Bei einem 66-jährigen Patienten lag der Ursprung des bleistiftdicken Stiels knapp unterhalb des oberen Ösophagussphincters (endoskopisches Video).
Die Hauptmasse des 20 cm langen und bis zu 8 cm breiten FÖP reichte bis an die Cardia (CT). Durch eine cervicale Ösophagotomie wurde der Stiel nach Umstechungen durchtrennt und der FÖP über eine rechts transthorakale Ösophagotomie geborgen (OP-Video). Eine Entfernung des großen FÖP über die cervikale Ösophagotomie war nicht möglich.
Die Nahtstellen am cervicalen und am thorakalen Ösophagus verheilten komplikationslos. Histologisch handelte es sich um einen atypischen lipomatösen Tumor/Well Differentiated Liposarcoma (TNM- Stadium: pT1, pNX, pL0, pV0, G1, R0).
Es wird ein weiterer Fall eines 60-jährigen Patienten mit langwierig zunehmender Dysphagie demonstriert.

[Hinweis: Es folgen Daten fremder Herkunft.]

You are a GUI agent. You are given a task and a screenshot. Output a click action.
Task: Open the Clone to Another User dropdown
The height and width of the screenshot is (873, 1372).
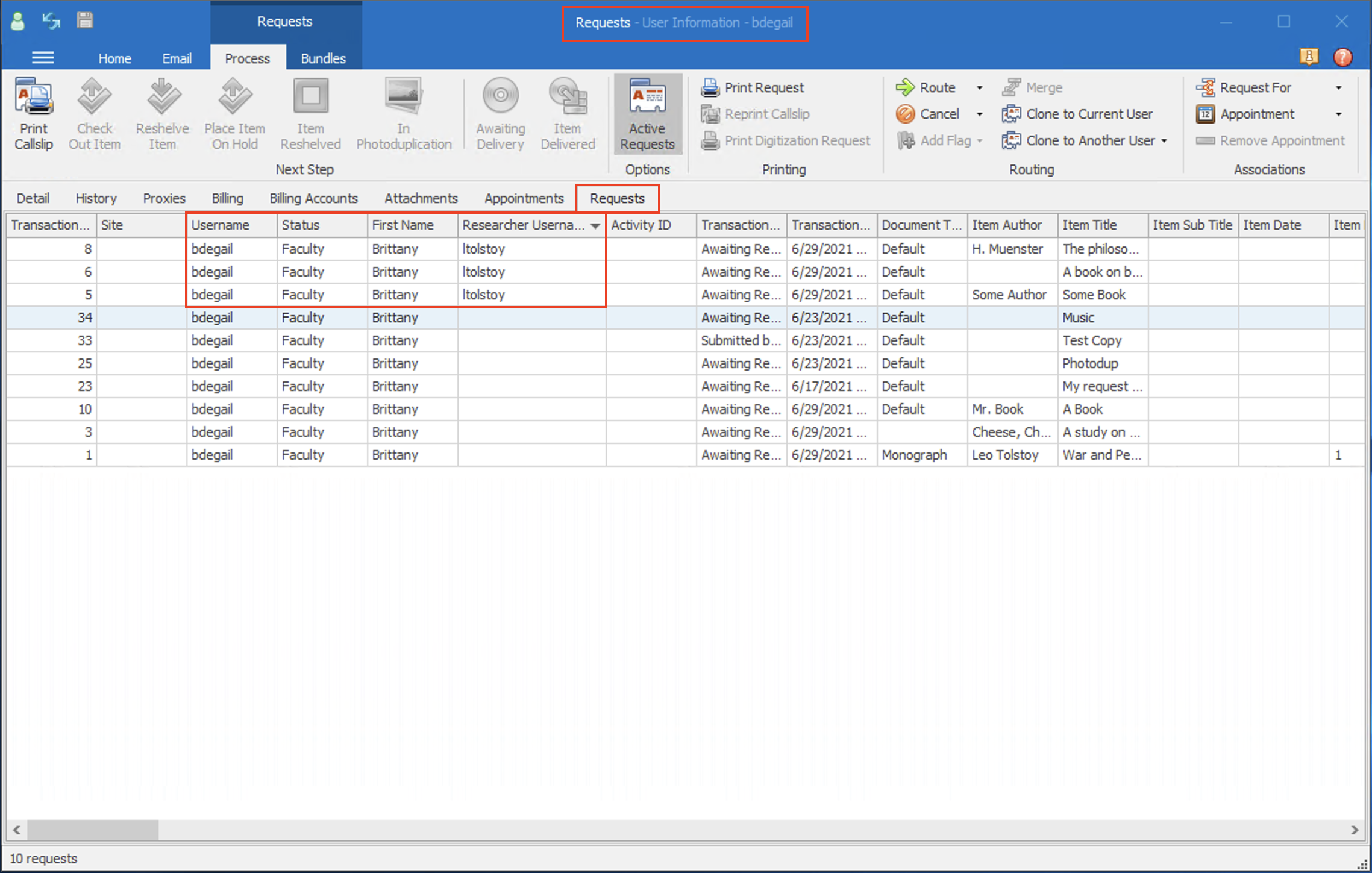pos(1164,141)
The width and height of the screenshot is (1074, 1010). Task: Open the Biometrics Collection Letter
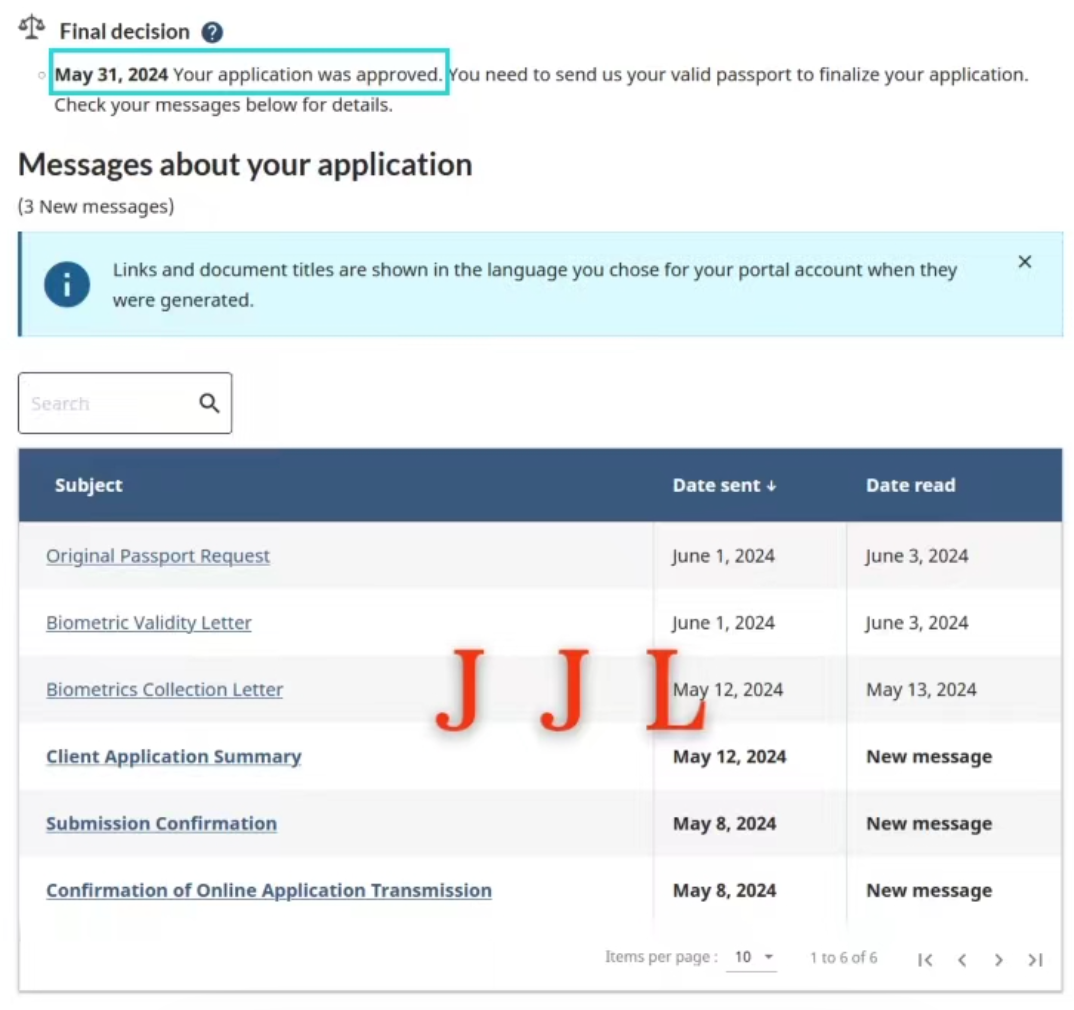(x=164, y=690)
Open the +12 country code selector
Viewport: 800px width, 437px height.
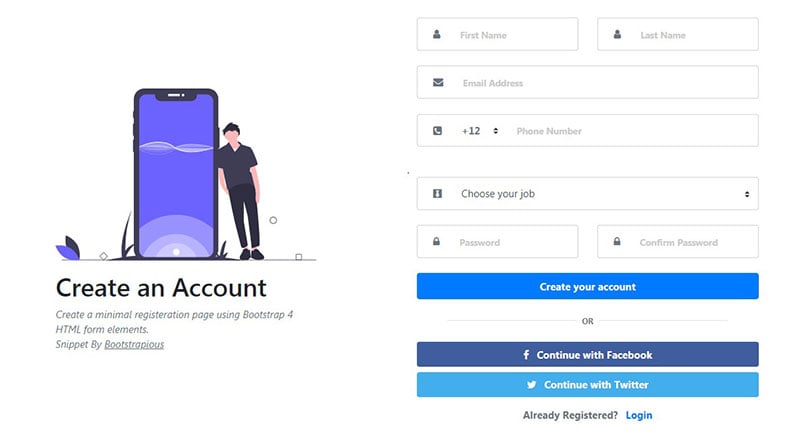coord(480,131)
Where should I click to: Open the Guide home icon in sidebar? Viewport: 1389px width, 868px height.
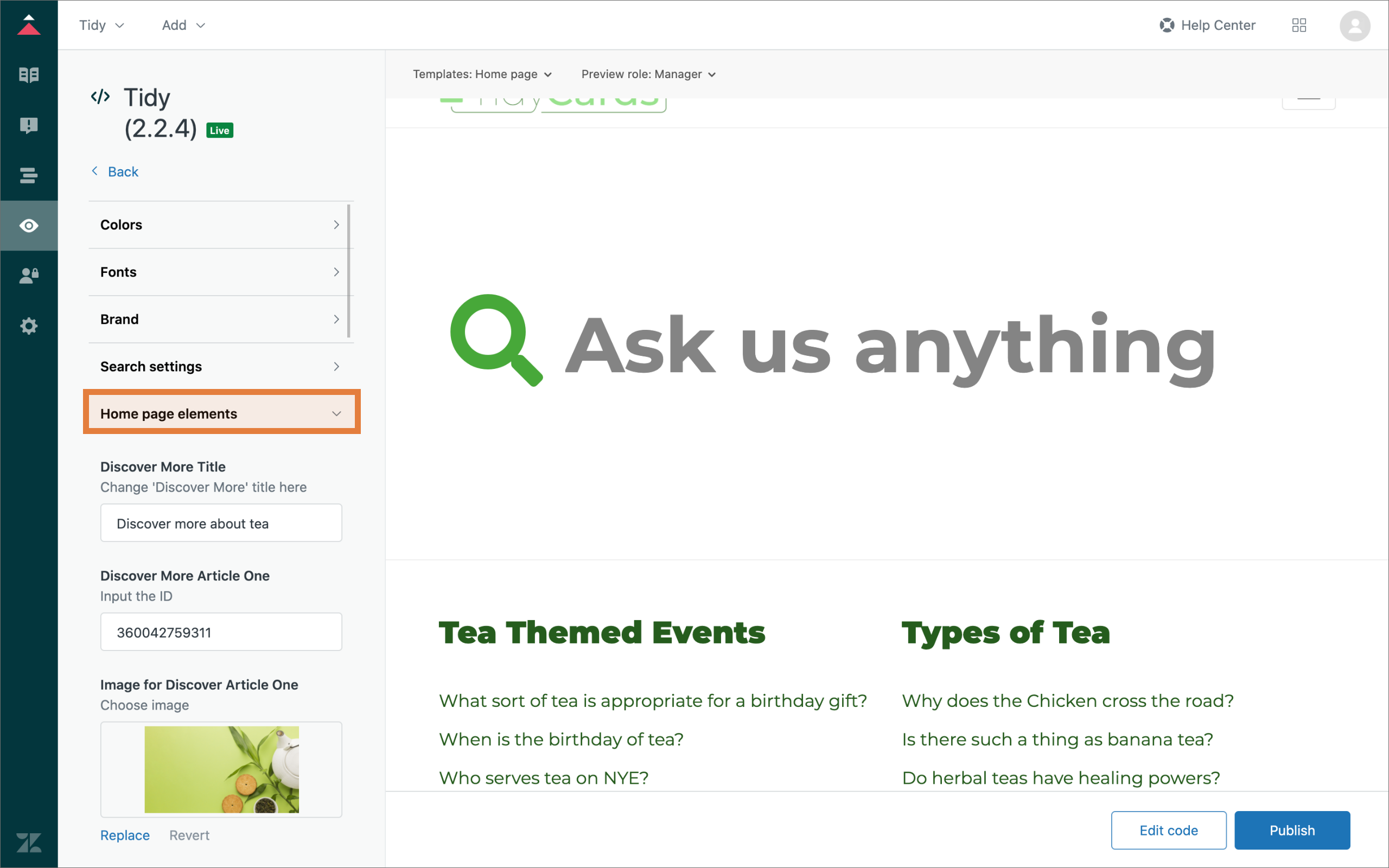click(x=29, y=25)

Das OP-Video zeigt den im Rahmen der rechtsseitigen Thorakotomie aus der Ösophagotomie hervor luxierten langen Fibrovasculären Polypen. Eine präoperative endoskopische Schlingenabtragung gelang nicht. Nach der Ösophagotomie konnte die Schlinge bei der intraoperativen Endoskopie um den Polyp herum gelegt und dieser abgetragen werden. Wegen der longitudinalen Ösophagotomie erfolgte jedoch die Ösophagusresektion mitsamt dem Ursprungsstiel im oberen thorakalen Ösophagus und die Rekonstruktion durch Magenhochzug.
In der Literatur sind nur Kasuistiken verfügbar. 25% der FÖP werden wegen der glatten Schleimhautoberfläche endoskopisch nicht erkannt. Das Kontrast -CT gibt am besten Auskunft über die Ausdehnung und die Topographie der polypösen Raumforderung.
Der Ursprung der FÖP liegt in der oberen Speiseröhre und das Vorwachsen bis in den Magen ist beschrieben worden. Komplikationsträchtig ist die Regurgitation großer Polypen bis in den Mund mit Verlegung der Atemwege.
Die übliche Symptomatik ist eine langsam zunehmende Dysphagie, aber durch den Fremdkörperreiz können auch schmerzhafte Kontraktionen wie beim diffusen Ösophagospasmus ausgelöst werden.
Die organerhaltende chirurgische Resektion der FÖP ist zu favorisieren, wenn die endoskopische Schlingenabtragung nicht möglich ist.